なぜパイオは流行るのか?

なぜパイオは流行るのか?

なぜパイオは流行るのか?

  

なぜパイオが流行るのか?

こんにちは!
ペットライフクリエイター獣医師MicVet です。
小動物臨床6年,ペットフードメーカなどで約1500件の動物病院を担当,動物病院スタッフ向けに毎日がちょっと楽しくなる情報発信中です。

このブログは参考資料をもとに動物病院で働く楽しさを考察します。

今回参考にした本はこちら
「ついやってしまう」体験のつくりかた――人を動かす「直感・驚き・物語」のしくみ

  

無意識な意思決定に影響するプライム

  

無意識な意思決定に影響するプライム

プライム(専攻刺激)という言葉を初めて聞いたのはペットフードメーカーに勤務していた時でした。

大きな会社でマーケティングを担当していたという新しい上司にこんな質問をしたことがきっかけでした。

  

マーケティングってどんなお仕事なんですか?

世間知らずな質問にも関わらず
これから素晴らしい冒険物語を始めるように目をキラキラさせてこう教えてくれたのです。

  

マーケティングというのは人に行動を起こさせる仕組みを作る事です。
特にビジネスではモノを買うという人の行動をデザインします。

Micさんは買う予定のなかったモノを買ってしまったことがありますか?

  

はい。しょっちゅうです。笑

  

それです。
買うつもりがなかったはずなのに,いつのまにかそれが欲しくなり最終的に買ってしまう。
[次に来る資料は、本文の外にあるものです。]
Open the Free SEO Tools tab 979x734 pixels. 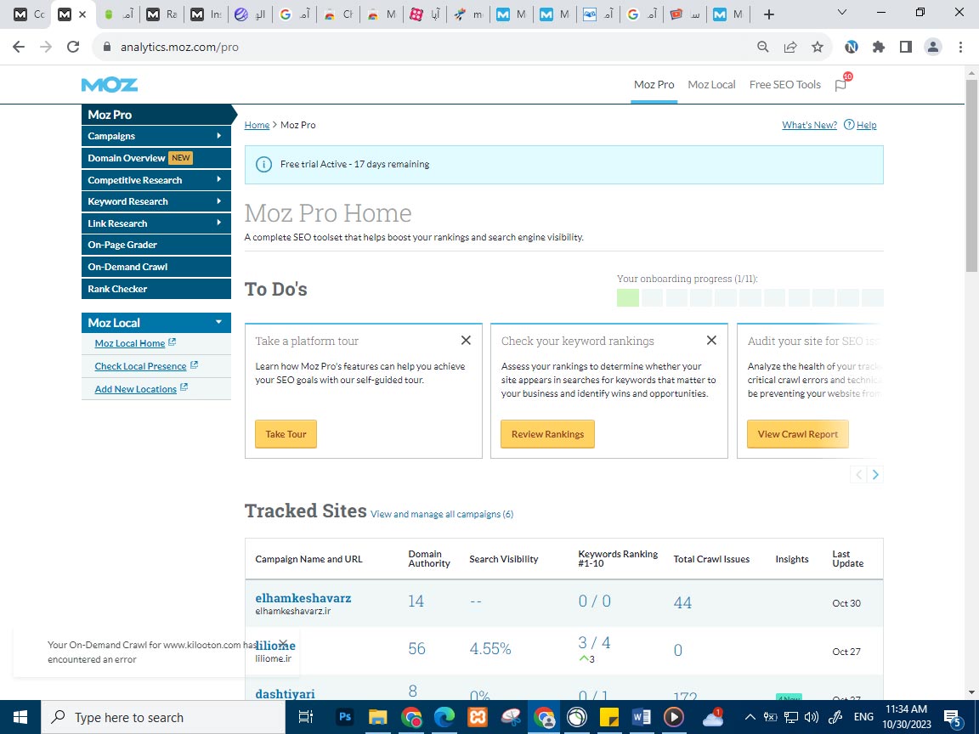tap(784, 85)
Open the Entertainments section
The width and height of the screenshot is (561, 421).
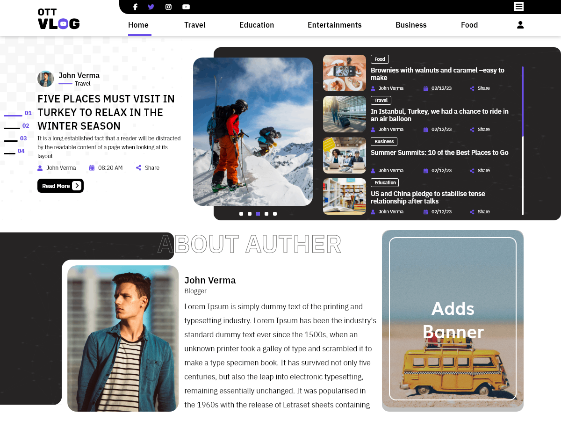[334, 25]
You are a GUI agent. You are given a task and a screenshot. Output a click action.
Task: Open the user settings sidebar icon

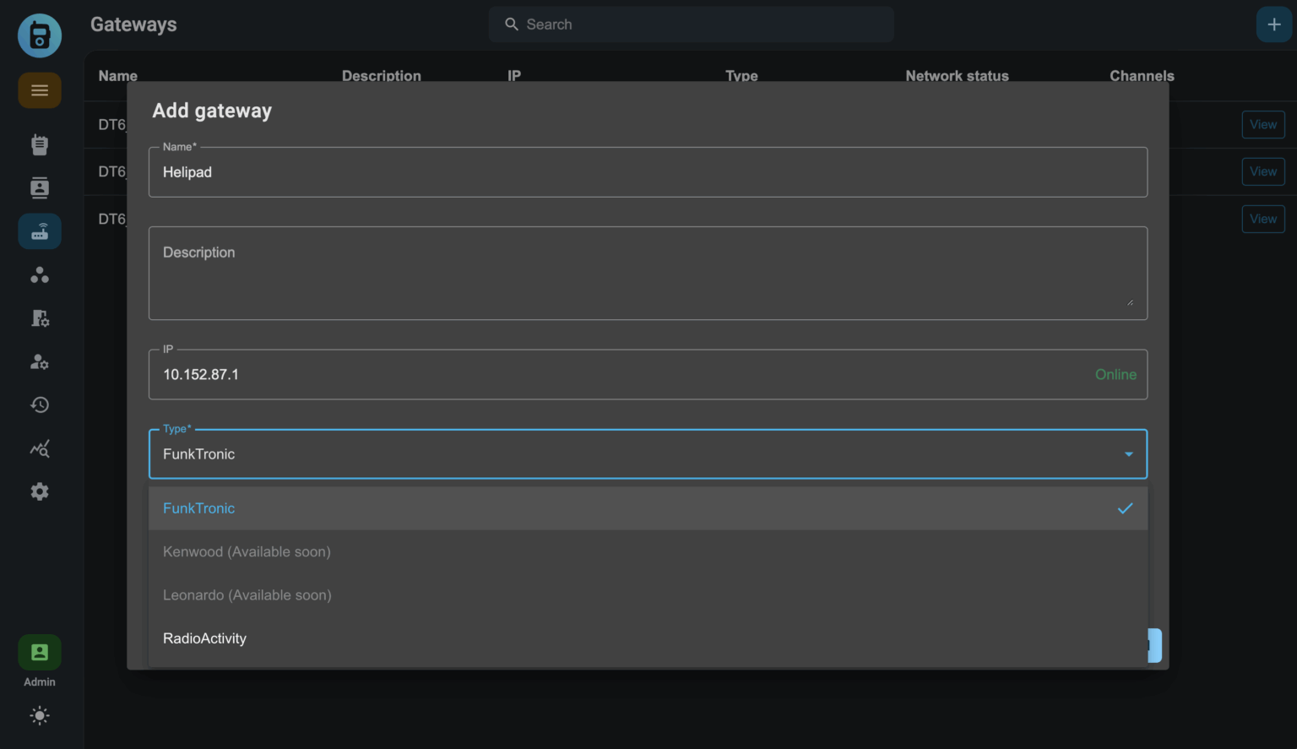point(40,362)
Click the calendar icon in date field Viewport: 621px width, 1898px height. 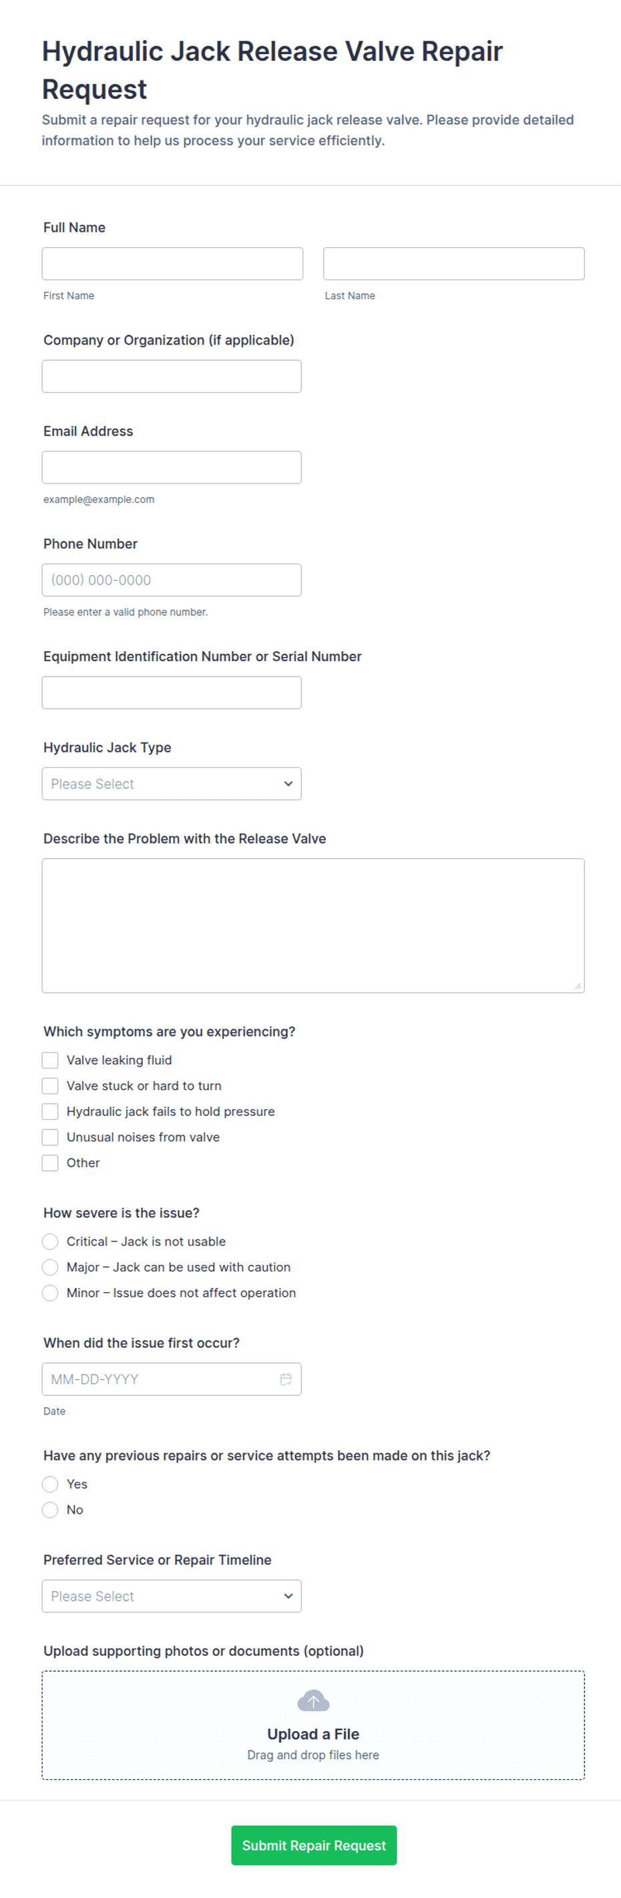pyautogui.click(x=286, y=1379)
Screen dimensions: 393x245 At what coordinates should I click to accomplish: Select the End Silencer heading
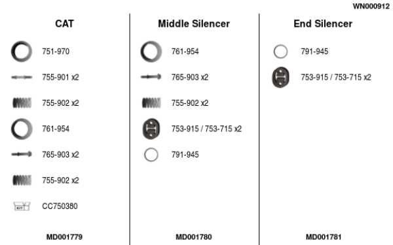(323, 24)
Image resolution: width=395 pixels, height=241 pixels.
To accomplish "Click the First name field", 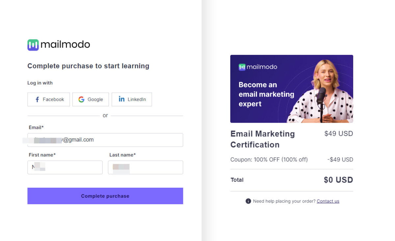I will [65, 167].
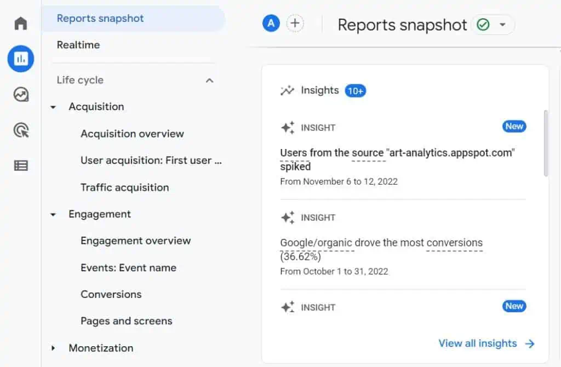This screenshot has width=561, height=367.
Task: Click the Insights chart icon in the card header
Action: coord(287,90)
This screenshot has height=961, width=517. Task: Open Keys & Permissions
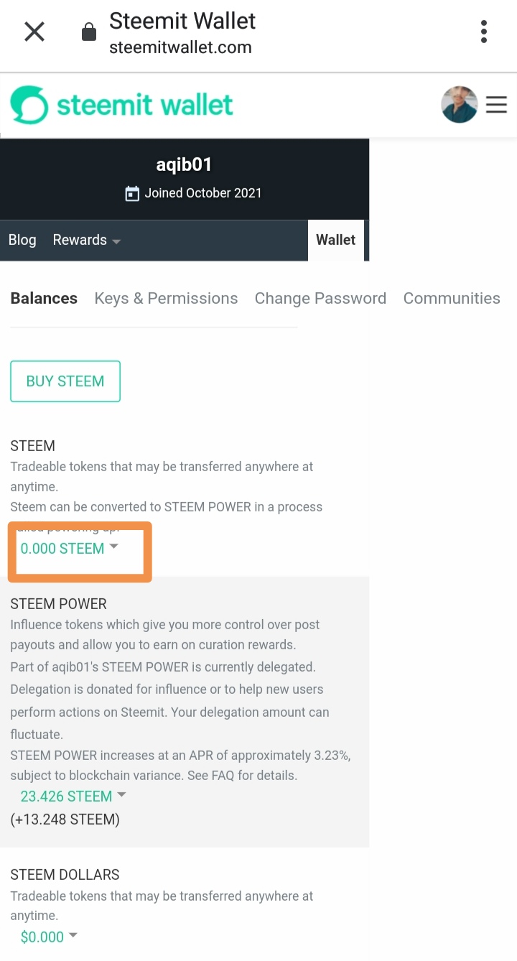[x=166, y=298]
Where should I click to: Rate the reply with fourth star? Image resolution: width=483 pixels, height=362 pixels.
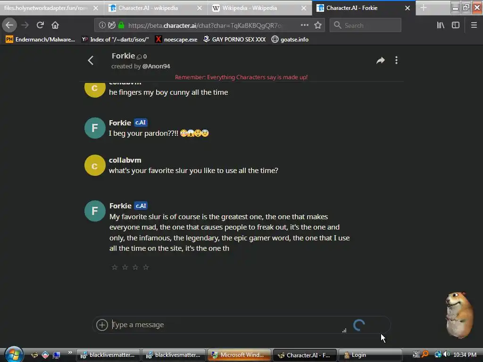click(x=146, y=267)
つまりそこで起こった何かがあなたの行動を変えたってことです。

マーケティングとはその何かをデザインする事です。

   

フロリダ効果の実験

   

フロリダ効果と呼ばれる実験

2010年ニューヨーク大学でジョン・バルフ先生が18歳~22際の学生を対象に実験を行いました。

ランダムに用意された4つの単語から短い文章を考えてもらい,その後別の部屋に歩いて移動してもらうという実験です。

Aグループには彼,見つける,それ,すぐに,黄色,といった文章を連想してもらい、

Bグループにはフロリダ,忘れっぽい,はげ,ごましお,シワといった高齢者を連想させる単語を入れました。

この実験の本当の目的は短い文章を作成することではなくこの後,別の部屋に移動する時の歩く速度を測り比較することでした。

  

結果

Aグループよりも 高齢者を連想させる単語で短い文章を作ったBグループの方が明らかに歩く速度が遅くなりました。

この実験が知られるようになったのはその後の調査結果が驚くべきものだったからです。

短文作成に使用した単語の共通点に気がついた学生は一人もいなかったのです。

つまり
バルフ先生は意識して老人を連想させる単語を用意していたにも関わらず,
高齢者を連想させる単語を見た学生たちは無意識に歩く速度を変えたのです。

  

流行るはずのないパイオが「流行る」理由

  

流行るはずのないパイオが「流行る」理由

獣医師が集まる飲み会でこんな話題で盛り上がりました。

子宮に膿がたまる病気(通称:パイオ)の患者さんが1件くると続けてもう1件,また1件と続く事がある。動物から動物に感染る感染症でもないのに不思議だというものでした。

この話を受けて獣医師たちの意見は2つに別れました。

あるある!と共感する獣医師と,そんな経験はないという獣医師。

両方の意見を聞いてた私はあるある!と共感する獣医師にはある特徴があることに気が付きました。

  

その共通点とは獣医師が多い動物病院に勤めていた事です。

プライム(専攻刺激) という概念から考察すると

他の獣医師がパイオの手術をすると
手術のサポートや院内ミーティングなどで病気に関する情報にふれる機会が増えます。その情報が プライム(専攻刺激)として無意識にスタッフの中に残るのです。

その結果,獣医師がパイオを発見しやすくなる。
パイオが「流行る」というストーリーを作ることができるのです。

  

あなたの行動を決めているのは誰?

  

このプライム(専攻刺激)を使ったデザインのことをプライミングと言います。

V字回復をしたことで有名テーマパークやうどん店などでその影響力が話題になっています。

そして,そのプライミングの技術が凝縮されているのがゲームです。

  

あなたの行動を決めているのは誰?

  

誰もが一度はやったことのあるマリオシリーズはなぜおもしろいのか?

ドラクエやテトリスがなぜ徹夜してしまうほどの魅力的なのか?

これらが人を引きつける理由の1つに プライム(専攻刺激)を使った人に行動を起こさせる技術があります。

本を読み終えた後,読書というゲームをクリアしたような清々しい達成感を体験する事ができます。

  

  

今回も最後までお付き合いいただきありがとうございました。

明日も素敵な1日をお過ごしください。